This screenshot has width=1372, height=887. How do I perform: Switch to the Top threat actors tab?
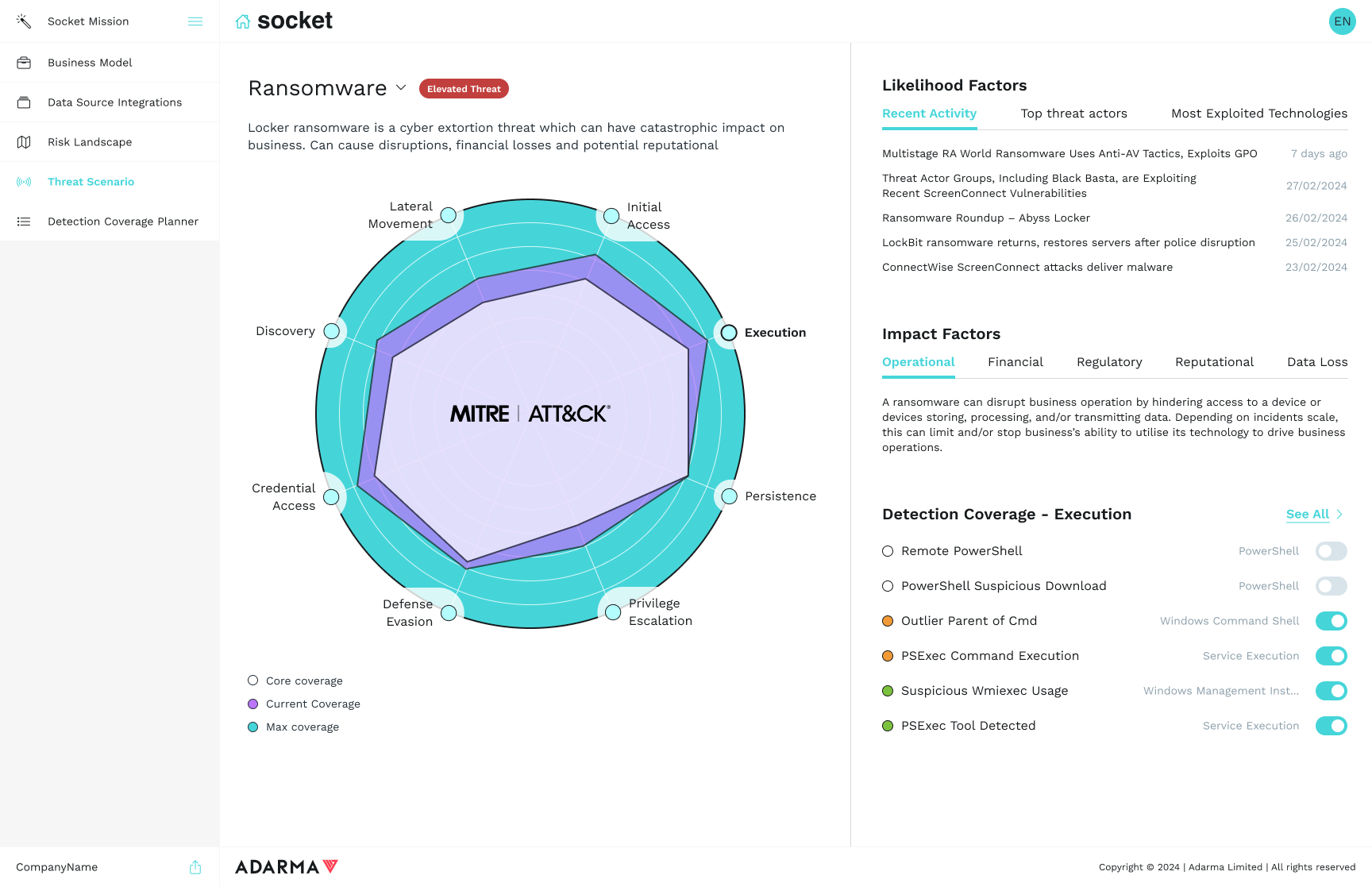[x=1073, y=114]
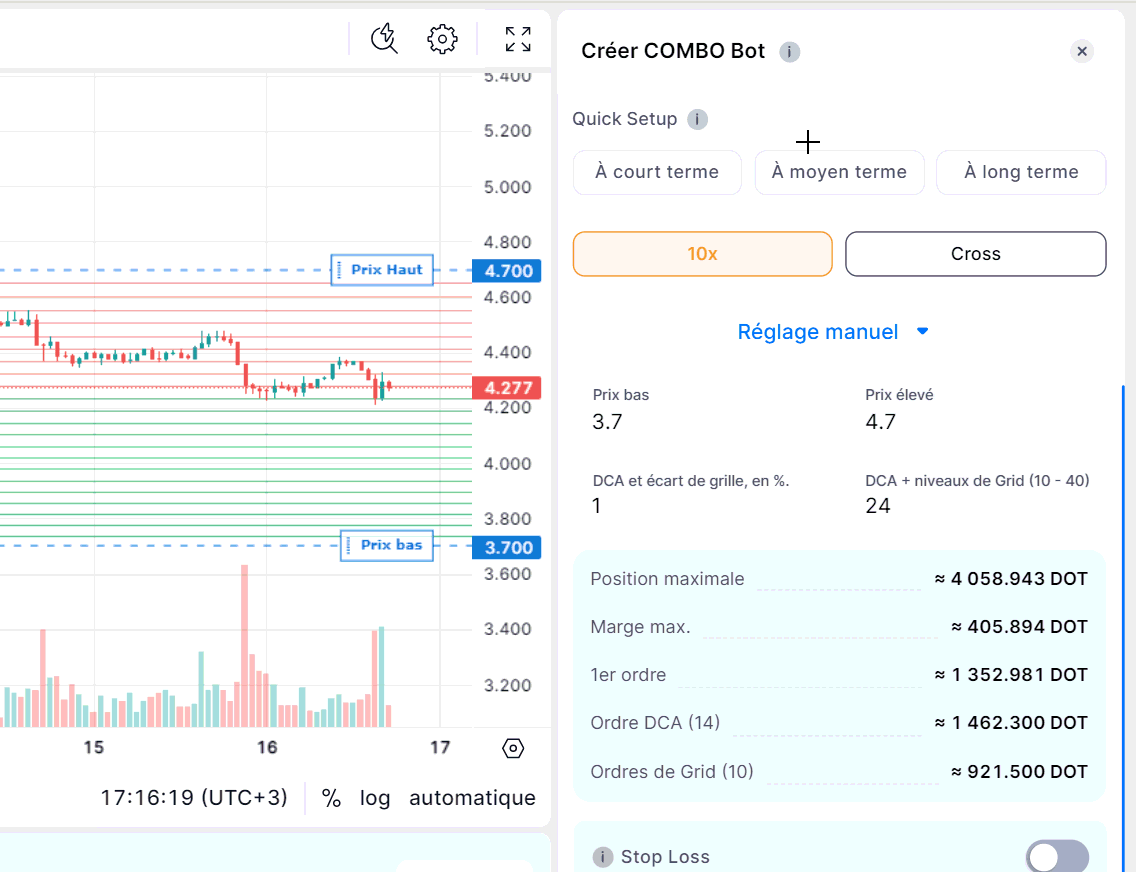1136x872 pixels.
Task: Click the Quick Setup info icon
Action: tap(698, 120)
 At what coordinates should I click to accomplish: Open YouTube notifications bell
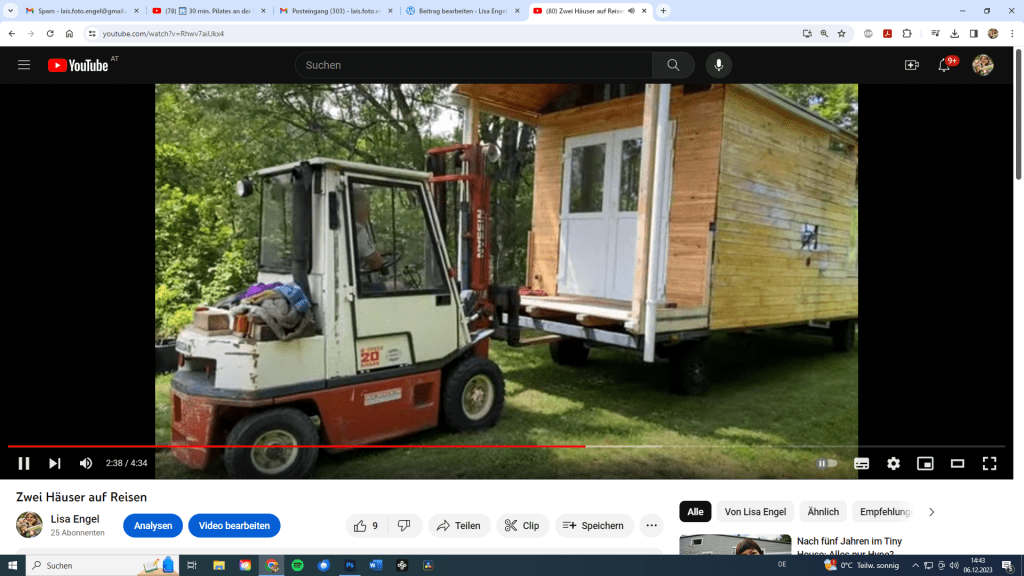[944, 65]
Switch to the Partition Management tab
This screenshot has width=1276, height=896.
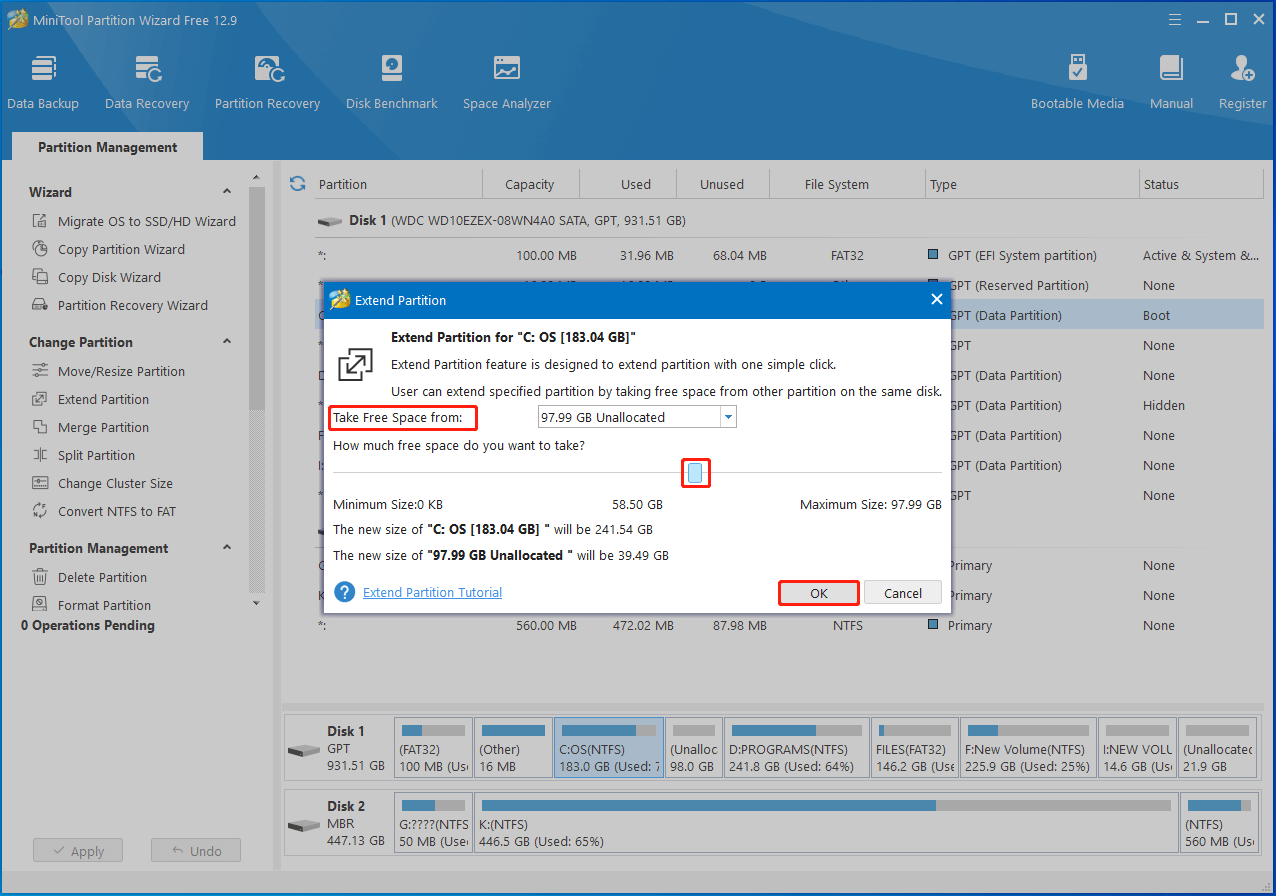(x=106, y=147)
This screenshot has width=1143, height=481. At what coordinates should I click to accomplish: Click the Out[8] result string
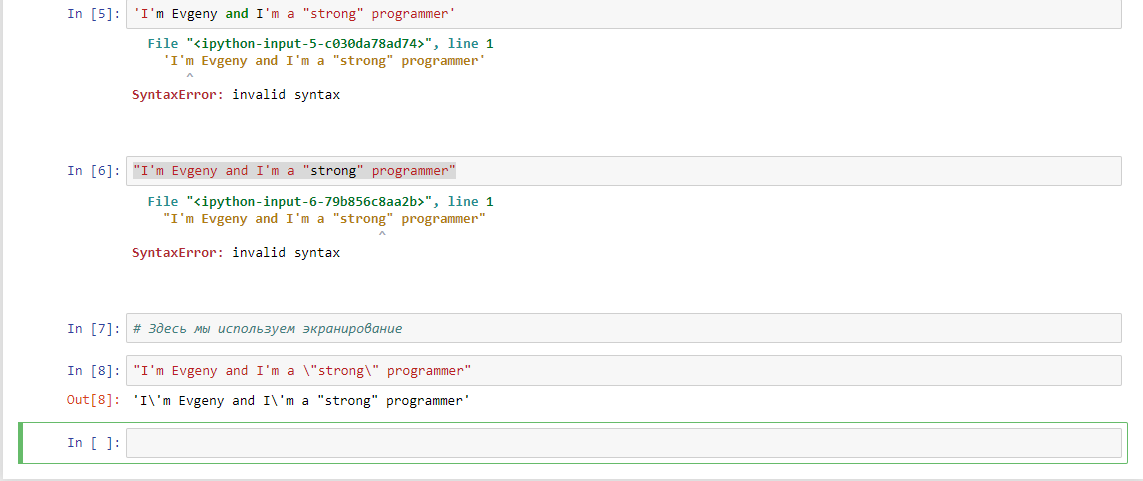pyautogui.click(x=301, y=401)
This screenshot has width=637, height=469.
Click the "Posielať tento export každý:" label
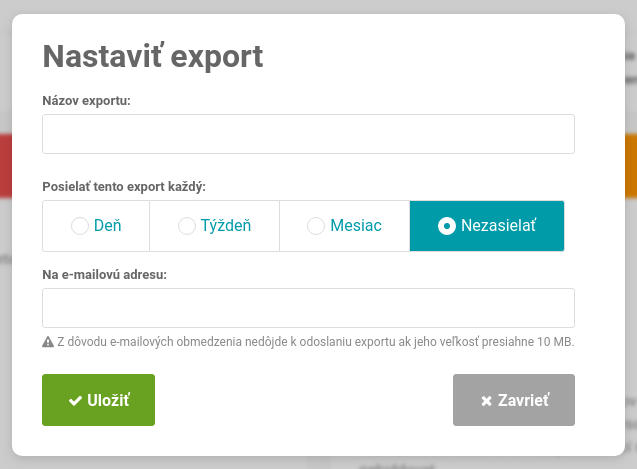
════════
* PROBLEM DESCRIPTION *
Restate word for word the lines from the one with "This screenshot has width=1276, height=896." to the end of the material, both included. Do not include the pictures.

* ANSWER BOX *
This screenshot has width=1276, height=896.
(x=106, y=147)
This screenshot has width=1143, height=481. At what coordinates should I click to accomplish: Click the Out[8] result string
pyautogui.click(x=301, y=401)
This screenshot has width=637, height=469.
Click the "Posielať tento export každý:" label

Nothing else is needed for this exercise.